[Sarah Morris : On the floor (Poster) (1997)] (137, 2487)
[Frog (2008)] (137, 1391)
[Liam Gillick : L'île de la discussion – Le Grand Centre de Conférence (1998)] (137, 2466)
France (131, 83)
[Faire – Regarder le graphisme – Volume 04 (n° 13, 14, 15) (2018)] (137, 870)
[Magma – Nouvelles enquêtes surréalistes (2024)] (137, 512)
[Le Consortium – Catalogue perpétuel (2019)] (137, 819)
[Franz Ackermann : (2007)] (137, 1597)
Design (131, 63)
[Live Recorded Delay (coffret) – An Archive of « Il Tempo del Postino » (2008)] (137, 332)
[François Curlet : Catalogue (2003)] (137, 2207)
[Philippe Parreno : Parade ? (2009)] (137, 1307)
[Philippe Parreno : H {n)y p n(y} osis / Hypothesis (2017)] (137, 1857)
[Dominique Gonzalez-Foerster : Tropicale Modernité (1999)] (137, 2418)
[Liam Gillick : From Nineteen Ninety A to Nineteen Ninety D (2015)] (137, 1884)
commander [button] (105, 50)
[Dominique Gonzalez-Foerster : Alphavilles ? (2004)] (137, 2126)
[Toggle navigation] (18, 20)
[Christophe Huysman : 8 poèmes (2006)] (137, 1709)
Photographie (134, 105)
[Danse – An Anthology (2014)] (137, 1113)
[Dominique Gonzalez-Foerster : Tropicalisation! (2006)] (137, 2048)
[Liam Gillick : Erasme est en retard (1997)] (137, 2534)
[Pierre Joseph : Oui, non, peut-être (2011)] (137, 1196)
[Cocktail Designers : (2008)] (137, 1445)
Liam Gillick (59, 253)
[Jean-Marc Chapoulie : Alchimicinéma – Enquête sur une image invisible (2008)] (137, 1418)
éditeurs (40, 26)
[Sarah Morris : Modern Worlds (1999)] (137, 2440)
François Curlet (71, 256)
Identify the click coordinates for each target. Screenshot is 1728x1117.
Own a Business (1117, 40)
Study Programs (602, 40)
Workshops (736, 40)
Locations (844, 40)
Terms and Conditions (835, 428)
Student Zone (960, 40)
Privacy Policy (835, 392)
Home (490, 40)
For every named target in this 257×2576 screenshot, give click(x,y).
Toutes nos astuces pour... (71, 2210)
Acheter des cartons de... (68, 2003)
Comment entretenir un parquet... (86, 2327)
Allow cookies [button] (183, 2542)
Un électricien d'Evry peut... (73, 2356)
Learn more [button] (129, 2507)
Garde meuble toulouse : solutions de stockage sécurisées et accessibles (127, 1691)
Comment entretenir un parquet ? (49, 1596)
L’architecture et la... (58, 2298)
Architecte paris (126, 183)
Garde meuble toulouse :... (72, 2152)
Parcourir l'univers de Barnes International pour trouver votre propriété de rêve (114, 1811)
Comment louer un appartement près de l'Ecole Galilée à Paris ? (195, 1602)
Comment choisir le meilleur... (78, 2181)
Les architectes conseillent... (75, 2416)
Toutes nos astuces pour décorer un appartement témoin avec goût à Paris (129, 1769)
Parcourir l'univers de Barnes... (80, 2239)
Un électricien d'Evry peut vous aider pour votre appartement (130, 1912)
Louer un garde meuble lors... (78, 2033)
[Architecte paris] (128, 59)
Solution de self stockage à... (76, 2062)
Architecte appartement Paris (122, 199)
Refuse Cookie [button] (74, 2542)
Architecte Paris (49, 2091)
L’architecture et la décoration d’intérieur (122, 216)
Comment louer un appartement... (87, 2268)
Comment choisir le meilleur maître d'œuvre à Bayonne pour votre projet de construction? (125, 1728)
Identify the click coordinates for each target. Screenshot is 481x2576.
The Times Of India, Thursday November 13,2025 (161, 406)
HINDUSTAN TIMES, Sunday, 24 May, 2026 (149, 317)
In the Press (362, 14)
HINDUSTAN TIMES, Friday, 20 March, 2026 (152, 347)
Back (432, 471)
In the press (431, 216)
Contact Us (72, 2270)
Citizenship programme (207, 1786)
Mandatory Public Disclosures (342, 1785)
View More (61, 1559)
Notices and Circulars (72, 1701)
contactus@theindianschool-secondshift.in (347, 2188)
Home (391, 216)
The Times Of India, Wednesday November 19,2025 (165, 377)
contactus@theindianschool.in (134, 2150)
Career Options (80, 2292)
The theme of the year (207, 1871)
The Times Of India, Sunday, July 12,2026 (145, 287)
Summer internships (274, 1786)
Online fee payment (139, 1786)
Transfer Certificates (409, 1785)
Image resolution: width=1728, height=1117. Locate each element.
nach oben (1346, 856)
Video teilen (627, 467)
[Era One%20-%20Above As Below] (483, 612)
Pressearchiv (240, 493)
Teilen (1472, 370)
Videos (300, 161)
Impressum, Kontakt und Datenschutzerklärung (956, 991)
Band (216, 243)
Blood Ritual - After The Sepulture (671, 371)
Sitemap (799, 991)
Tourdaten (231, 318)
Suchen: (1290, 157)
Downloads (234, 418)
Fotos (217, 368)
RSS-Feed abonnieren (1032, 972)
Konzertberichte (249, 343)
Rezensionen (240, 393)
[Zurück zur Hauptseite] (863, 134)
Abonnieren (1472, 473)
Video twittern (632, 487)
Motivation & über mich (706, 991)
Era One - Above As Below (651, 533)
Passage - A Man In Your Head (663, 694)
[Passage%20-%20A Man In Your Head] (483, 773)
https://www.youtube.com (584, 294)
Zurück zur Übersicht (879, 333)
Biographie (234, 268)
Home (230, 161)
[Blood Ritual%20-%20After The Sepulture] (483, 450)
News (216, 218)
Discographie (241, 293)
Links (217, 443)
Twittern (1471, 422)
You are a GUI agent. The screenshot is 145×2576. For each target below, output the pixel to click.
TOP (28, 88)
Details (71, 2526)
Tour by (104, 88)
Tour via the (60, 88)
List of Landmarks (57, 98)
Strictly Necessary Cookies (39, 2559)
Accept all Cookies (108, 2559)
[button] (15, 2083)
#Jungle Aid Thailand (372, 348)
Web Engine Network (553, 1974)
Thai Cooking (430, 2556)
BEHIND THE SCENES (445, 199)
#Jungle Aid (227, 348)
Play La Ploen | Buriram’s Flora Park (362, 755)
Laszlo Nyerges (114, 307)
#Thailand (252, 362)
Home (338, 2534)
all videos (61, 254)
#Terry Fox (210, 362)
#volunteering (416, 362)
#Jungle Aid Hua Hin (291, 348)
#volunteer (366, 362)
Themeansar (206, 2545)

**About this exercise:** Given the records above, reproduce precisely and only the lines between the line holding "Details (71, 2526)" and the line holding "#Jungle Aid (227, 348)", inclusive.

**Output:**
Details (71, 2526)
Tour by (104, 88)
Tour via the (60, 88)
List of Landmarks (57, 98)
Strictly Necessary Cookies (39, 2559)
Accept all Cookies (108, 2559)
[button] (15, 2083)
#Jungle Aid Thailand (372, 348)
Web Engine Network (553, 1974)
Thai Cooking (430, 2556)
BEHIND THE SCENES (445, 199)
#Jungle Aid (227, 348)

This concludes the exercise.